Earlier this week I had the opportunity to attend Forrester's journey mapping workshop in their San Francisco office. It was a great mix of content and group exercises to give everyone hands on experience mapping the journey of a customer. We had a pretty impressive journey map by the end of the afternoon!
But the topic that kept coming up during the breaks, was "how do we replicate this with our teams when we get back to the office?" The great thing about this workshop is that we were all in the same room and able to work together. And as you might expect if you've done journey mapping, all of the tools were analog. Sticky notes, printed journey map, markers, flip charts, photos, printed personas... These tools all but mandate that everyone be in the same place to have a productive meeting; one where everyone can contribute. But the reality is that a lot of companies have remote workers, can't justify travel budgets for this type of project, or need to do the work over a longer period of time. Current tools make it difficult to get this important work off the ground.

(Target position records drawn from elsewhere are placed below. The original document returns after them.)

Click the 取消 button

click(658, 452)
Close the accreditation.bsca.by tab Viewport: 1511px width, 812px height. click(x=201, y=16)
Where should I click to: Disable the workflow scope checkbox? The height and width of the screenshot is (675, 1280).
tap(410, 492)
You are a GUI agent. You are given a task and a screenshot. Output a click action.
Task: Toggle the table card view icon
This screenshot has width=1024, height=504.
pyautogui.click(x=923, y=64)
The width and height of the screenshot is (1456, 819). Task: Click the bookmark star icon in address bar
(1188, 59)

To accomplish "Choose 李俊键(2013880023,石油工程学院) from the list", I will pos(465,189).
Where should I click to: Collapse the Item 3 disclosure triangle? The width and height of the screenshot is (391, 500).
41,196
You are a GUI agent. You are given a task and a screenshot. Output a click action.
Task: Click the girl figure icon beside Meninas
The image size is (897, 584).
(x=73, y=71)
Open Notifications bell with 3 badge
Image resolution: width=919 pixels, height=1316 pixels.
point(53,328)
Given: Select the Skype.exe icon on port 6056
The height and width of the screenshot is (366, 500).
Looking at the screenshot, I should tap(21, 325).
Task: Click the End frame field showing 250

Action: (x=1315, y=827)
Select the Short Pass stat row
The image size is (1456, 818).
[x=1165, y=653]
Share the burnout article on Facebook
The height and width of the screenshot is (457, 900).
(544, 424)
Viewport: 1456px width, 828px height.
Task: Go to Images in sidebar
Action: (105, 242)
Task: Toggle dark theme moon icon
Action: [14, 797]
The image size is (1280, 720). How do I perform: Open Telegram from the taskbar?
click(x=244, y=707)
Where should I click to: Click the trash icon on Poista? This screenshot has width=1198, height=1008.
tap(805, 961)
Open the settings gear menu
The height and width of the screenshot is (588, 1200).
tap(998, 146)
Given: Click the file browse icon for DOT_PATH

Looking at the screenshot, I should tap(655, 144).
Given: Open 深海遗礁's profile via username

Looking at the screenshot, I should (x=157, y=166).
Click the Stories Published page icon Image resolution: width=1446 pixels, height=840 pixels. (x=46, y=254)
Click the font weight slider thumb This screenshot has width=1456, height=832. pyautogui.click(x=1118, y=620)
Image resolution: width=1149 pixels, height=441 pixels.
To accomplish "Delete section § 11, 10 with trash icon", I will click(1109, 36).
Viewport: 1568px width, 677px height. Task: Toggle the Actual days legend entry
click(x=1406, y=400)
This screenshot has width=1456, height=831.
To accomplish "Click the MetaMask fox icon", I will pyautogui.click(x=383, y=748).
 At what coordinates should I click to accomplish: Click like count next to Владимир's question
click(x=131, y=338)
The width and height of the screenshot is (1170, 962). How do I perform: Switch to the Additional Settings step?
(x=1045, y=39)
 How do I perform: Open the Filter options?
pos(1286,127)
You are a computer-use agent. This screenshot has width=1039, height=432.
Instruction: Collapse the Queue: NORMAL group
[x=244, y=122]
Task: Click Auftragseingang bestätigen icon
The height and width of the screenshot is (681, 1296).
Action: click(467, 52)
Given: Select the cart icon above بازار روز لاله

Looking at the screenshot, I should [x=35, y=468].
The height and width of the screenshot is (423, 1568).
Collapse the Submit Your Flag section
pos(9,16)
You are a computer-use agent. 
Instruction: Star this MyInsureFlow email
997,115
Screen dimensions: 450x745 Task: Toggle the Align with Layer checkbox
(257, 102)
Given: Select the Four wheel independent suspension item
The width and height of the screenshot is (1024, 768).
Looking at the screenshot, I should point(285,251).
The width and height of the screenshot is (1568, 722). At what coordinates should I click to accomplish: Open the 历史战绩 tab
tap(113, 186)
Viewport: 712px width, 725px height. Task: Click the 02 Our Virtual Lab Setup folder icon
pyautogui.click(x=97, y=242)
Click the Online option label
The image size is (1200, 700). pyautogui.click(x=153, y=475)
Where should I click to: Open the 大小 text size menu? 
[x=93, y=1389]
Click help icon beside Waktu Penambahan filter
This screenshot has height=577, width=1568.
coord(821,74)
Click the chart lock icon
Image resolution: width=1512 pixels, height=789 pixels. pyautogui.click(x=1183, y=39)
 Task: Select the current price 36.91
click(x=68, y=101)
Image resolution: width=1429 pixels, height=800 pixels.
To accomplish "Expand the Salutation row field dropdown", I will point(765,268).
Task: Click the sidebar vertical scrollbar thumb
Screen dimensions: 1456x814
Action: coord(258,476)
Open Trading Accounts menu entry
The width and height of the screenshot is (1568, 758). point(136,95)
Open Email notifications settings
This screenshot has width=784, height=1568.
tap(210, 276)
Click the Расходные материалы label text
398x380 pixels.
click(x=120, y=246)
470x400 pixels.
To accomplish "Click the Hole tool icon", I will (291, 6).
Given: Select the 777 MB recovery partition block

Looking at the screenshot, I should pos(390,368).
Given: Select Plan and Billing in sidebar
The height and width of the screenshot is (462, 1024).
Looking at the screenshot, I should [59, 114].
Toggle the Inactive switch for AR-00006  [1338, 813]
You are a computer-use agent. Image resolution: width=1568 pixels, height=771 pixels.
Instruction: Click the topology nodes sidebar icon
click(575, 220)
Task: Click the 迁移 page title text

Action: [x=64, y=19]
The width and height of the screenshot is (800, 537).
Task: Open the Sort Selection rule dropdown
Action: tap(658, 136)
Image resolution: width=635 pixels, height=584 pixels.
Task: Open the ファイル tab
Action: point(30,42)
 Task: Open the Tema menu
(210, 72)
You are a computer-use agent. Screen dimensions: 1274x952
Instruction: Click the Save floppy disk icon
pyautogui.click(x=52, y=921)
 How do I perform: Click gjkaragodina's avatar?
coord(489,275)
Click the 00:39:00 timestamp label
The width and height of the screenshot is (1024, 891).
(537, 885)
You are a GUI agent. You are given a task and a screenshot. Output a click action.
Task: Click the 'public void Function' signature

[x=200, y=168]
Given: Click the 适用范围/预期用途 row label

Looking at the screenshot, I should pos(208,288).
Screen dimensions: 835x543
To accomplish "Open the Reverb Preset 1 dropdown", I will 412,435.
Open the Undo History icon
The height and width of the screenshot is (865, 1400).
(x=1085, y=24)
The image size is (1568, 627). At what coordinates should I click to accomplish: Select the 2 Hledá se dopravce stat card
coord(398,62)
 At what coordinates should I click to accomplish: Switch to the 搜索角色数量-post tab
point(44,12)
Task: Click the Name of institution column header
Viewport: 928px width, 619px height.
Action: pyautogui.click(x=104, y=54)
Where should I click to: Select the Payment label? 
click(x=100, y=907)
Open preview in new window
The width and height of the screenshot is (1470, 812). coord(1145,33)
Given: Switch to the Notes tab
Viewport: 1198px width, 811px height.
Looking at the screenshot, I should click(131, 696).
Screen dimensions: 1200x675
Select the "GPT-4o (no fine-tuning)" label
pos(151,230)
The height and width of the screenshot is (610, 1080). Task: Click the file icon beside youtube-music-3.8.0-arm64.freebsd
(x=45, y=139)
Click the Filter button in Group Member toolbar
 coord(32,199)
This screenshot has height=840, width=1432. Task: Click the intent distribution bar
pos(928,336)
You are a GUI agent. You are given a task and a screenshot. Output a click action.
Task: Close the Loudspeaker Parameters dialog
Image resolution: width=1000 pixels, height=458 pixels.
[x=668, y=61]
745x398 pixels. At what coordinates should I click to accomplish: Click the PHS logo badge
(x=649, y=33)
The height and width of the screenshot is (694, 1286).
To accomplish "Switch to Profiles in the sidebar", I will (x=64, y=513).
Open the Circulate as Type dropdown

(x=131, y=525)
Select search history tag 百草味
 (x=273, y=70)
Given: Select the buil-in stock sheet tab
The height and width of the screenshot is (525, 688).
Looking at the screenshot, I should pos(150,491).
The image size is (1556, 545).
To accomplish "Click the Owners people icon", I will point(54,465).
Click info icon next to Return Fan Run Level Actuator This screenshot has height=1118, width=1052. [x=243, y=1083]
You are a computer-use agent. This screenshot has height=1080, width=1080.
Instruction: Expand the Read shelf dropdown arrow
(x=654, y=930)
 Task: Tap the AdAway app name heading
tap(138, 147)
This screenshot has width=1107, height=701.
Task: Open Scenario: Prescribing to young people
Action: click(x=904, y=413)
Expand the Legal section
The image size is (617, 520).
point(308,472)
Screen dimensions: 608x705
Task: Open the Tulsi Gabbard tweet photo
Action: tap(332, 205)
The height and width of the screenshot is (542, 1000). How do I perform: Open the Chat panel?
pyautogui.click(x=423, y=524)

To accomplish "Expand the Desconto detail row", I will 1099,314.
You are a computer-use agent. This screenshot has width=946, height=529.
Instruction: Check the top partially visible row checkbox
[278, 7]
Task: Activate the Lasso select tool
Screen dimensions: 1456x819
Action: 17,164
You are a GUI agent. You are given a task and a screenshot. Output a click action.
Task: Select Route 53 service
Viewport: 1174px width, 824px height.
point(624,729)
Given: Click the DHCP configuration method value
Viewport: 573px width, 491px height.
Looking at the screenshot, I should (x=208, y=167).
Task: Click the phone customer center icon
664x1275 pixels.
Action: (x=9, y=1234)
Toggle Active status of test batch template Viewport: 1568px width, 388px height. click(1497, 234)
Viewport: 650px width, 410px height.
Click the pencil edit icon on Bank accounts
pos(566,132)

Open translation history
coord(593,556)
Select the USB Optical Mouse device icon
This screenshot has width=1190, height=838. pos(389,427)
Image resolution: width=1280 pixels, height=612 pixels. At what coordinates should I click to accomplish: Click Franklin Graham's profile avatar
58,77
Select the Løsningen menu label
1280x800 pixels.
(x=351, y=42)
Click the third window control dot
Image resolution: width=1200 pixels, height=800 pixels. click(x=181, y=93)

Enter visual collaboration.
It's a new but growing software category, one that Prysm is in, that allows you to see and interact with multiple pieces of content at the same time, so you can digitize a lot of traditionally analog processes. Take journey mapping. To run a workshop, you simply need to upload a journey map background image and any supporting content that you would typically print so it is always visible for reference. Then, participants from any location can simultaneously add sticky notes containing steps, touchpoints, emotions, etc. Easily move them around without worrying about them losing their "stick." Take a snapshot of the whole workspace to save a variation you might want to explore at another time, or snapshot your final map and email it to your exec team for review. Step by step through the process, Prysm's software has the tools needed to complete this work efficiently, effectively, and with input from everyone, not just those that are in the room.
The benefits of Prysm for a process like journey mapping, are extensive, but here are a few: you can add endless sticky notes, whiteboards, and map variations without running out of room or stickies falling off; the content stays as you left it, so you can come back and review or iterate as needed; it can be accessed from any location and any device, so everyone can be an active participant; you can include co-browsers, so everyone can see websites and other live sources simultaneously; and it integrates with existing enterprise tools, for easier access to your existing systems.
Needless to say, I left the workshop extremely motivated to get started, and am thankful I have the tools to do it effectively with a distributed team, without a lot of logistical planning.